### [DATA TO EXAMINE]

= = = = =

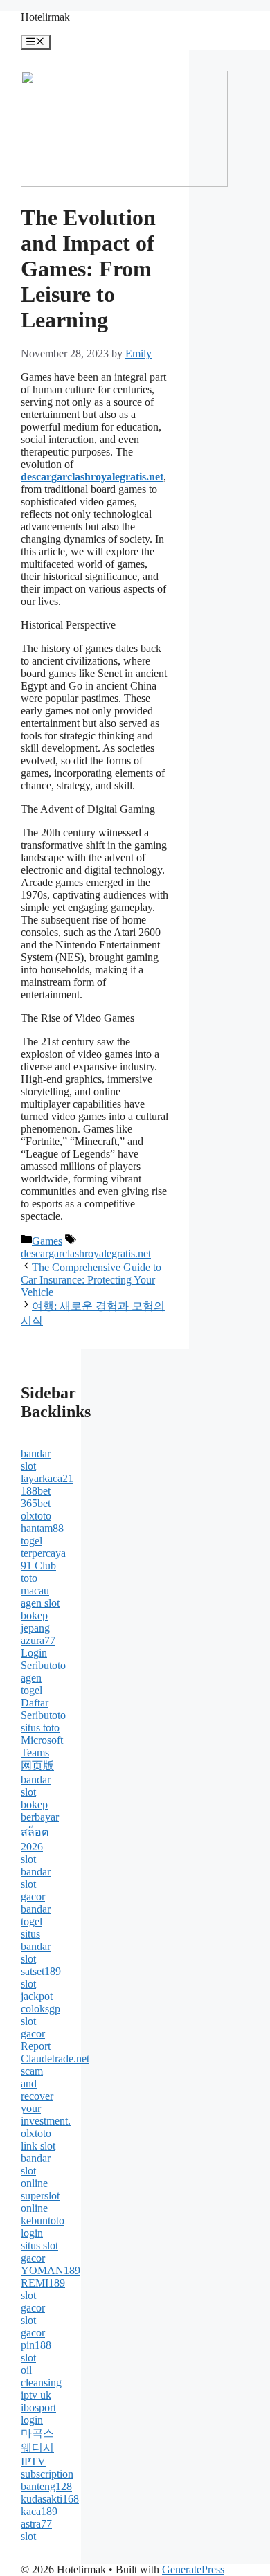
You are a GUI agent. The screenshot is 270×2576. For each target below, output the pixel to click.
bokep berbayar (40, 1811)
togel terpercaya (43, 1547)
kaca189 (39, 2511)
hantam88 (42, 1528)
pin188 (36, 2345)
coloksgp (40, 2009)
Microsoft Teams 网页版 (42, 1753)
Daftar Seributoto (43, 1709)
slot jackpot (37, 1990)
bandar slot (36, 1460)
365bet (36, 1503)
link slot (38, 2146)
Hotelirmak (45, 17)
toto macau (35, 1584)
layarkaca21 (47, 1478)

= = = = =

### [TASK DETAILS]
Give every record back exactly as it reads, with no images.

### [YOUR SOLUTION]
You are a GUI agent. The screenshot is 270×2576. For each target below, output the pixel to click.
bokep berbayar (40, 1811)
togel terpercaya (43, 1547)
kaca189 (39, 2511)
hantam88 (42, 1528)
pin188 (36, 2345)
coloksgp (40, 2009)
Microsoft Teams 网页版 (42, 1753)
Daftar Seributoto (43, 1709)
slot jackpot (37, 1990)
bandar slot (36, 1460)
365bet (36, 1503)
link slot (38, 2146)
Hotelirmak (45, 17)
toto macau (35, 1584)
layarkaca21 (47, 1478)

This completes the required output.